Last week, FRA Director Kaisa Karvonen attended the GIR Live conference in Frankfurt, hosted by Freshfields Bruckhaus Deringer and Debevoise & Plimpton. The conference focused on two interesting and current topics: “Cyber incidents: Data breach – investigations and defense” and “Internal investigations, reform and legal privilege”.
Below are Kaisa’s key insights from the event:
Cyber incidents: Data breach – investigations and defense
The panel chaired by Thomas Schürle (Debevoise & Plimpton) discussed the type and occurrence of cyber incidents, the do’s and don’ts in reacting to compromised systems and the involvement of the authorities in the process. An initial question was posed around the risk of exposing a company to a secondary investigation in the event that a company approached the authorities and no perpetrators were found – would this be a double-edged sword, opening up potential vulnerabilities e.g. in the area of GDPR?
Luke Dembosky from Debevoise & Plimpton stressed the fact that companies have much more to lose with cyber-attacks than GDPR relevant data – if the company’s strategic systems are compromised, it might fail to operate at all going forward. An incident response plan should include current schemes such as ransomware attacks, and maintain a cross-functional responsibility on cyber security and incident response in the company. Having the IT team be the sole responsible team in an attack, or distributing the response functions too widely without coordination, will result in failure. In the best case, a company might deploy a core team model with an initial point of escalation and decision, and then pull in the relevant functions such as communications, IT, legal and regulatory compliance, where required. It is good practice to also involve cyber insurance; maintain SoW:s with forensic and cyber specialists, and conduct live exercises once or twice a year to maintain awareness. These are currently areas where Europe still lags behind the US in practice.
The panel found that rather than increase the regulation around cyber defense, “Digital Darwinism” is seen as key to a better protection. Effective cyber incident responses will become a prerequisite for survival in the future. And whilst law enforcement is helping companies in this area it also relies on close connections with the companies and collective information gathering to strengthen its capability in cyber-crime responses.

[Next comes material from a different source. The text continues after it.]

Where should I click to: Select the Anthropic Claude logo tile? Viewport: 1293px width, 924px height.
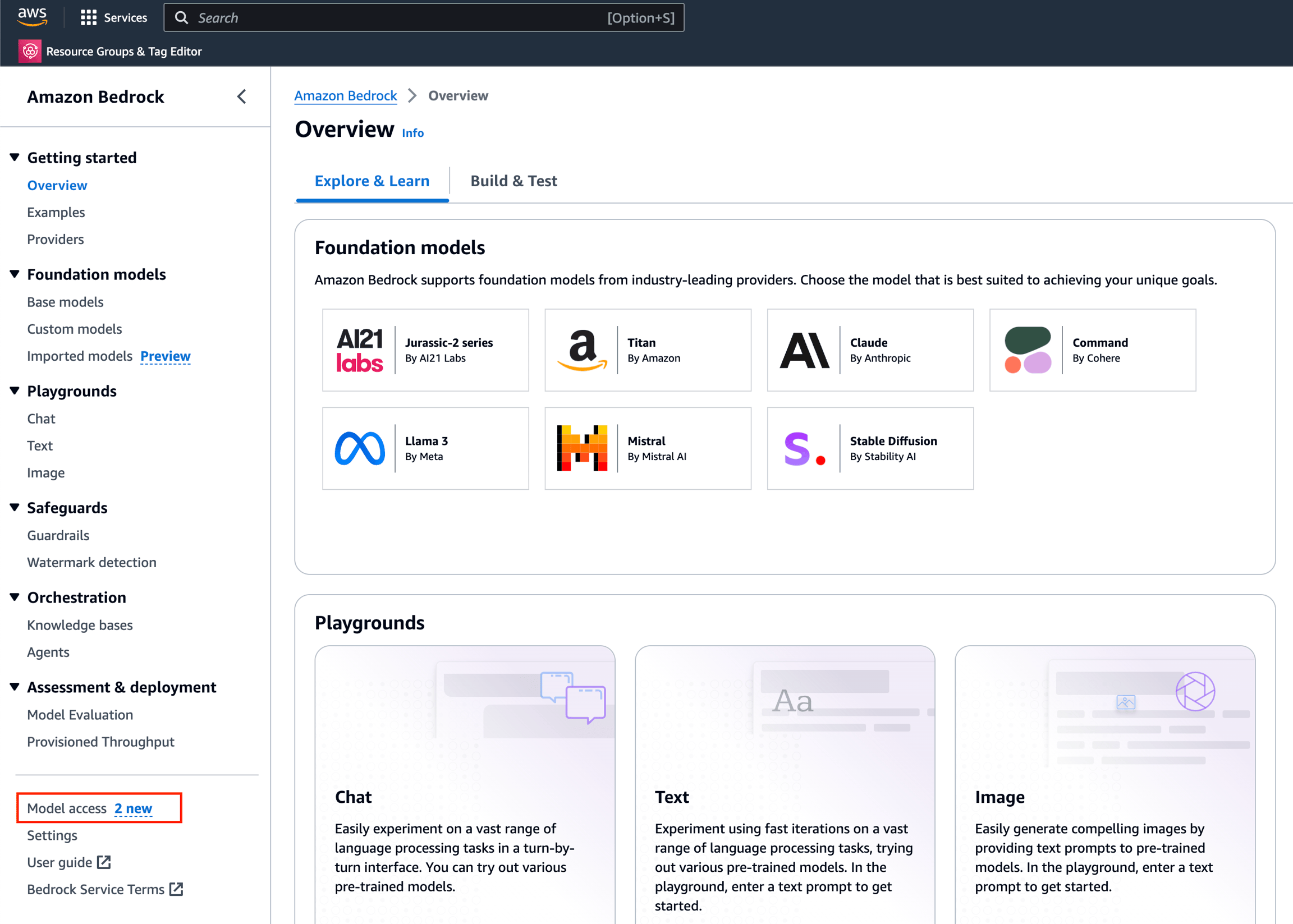[804, 350]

Internal investigations, reform and legal privilege
Martina de Lind van Wijngaarden (Freshfields Bruckhaus Deringer) led this panel focused on the upcoming German legislation around corporate criminal law and how this is anticipated to change the investigative landscape in a country that has seen so many high profile white collar cases in the recent years, but only a few convictions and relatively small local fines and penalties.
According to Ms de Lind van Wijngaarden, a draft of the act on corporate criminal law was “officially leaked” to a couple of law firms and industry bodies in Germany and is expected to become a law maybe even as soon as 2020. Germany, as one of the few EU member states without an existing corporate criminal law in place, is now expecting inter alia:
- Principle of legality, with the public prosecutor required to investigate where an initial suspicion of a company-related offence exists. 15’000 convictions per year anticipated;
- Tougher penalties (the draft foresees penalties of 10% of global group revenues for a single act);
- Extension to crimes committed abroad, not just Germany;
- Strong incentives to conduct internal investigations (50% reduction of fines/sanctions for cooperation); and
- Premium on compliance, whereby deferred prosecutions become available in certain circumstances, whereby monitorships are introduced.
The panel contemplated the effectiveness of the execution of this new act in light of the decentralized German prosecution office, and the reality that the prosecutors did not regularly share information. The specialists also judged the expectation of 15,000 prosecutions annually as unrealistic due to current resourcing constraints in the public prosecutors offices. In comparison, the UK experience had shown that 5 years of allowing for deferred prosecution agreements had resulted in exactly 5 of them.
Another significant issue discussed in the new investigation process was the requirement in the proposed law for a company to maintain a strict separation between the defense and the internal investigations (‘Chinese Walls’). As the company is expected to decide on a potential cooperation with the authorities already early in the investigative process (to obtain the potential relief in sanctions), it has to make the difficult call between the DPA and the defense options quickly, including handing over data to the prosecution.
In line with the considerations around potential employee self-incrimination as referred to in the US vs Connolly case, the new act provides for the internal investigator to give the employees notice, allow for legal assistance, and maintain a choice of testimony against a company as the statements may be used as part of the criminal proceedings and against the employees themselves. More generally, the topic of investigative process and its due requirements will be observed by the prosecution when deciding on the potential reduction of sanctions.
On the topic of maintaining legal privilege, the panelists remained cautious. Whilst legal privilege in an investigation seems uncertain under the current laws, there is no significant change expected with the new legislation. This casts doubt on the appeal of the 50% reduction in fines and sanctions for cooperation. The panelists concluded with some thoughts on the importance of solving the issue of legal privilege before the new law’s enactment as it was a fundamental element in an investigation that enables the protection of witnesses.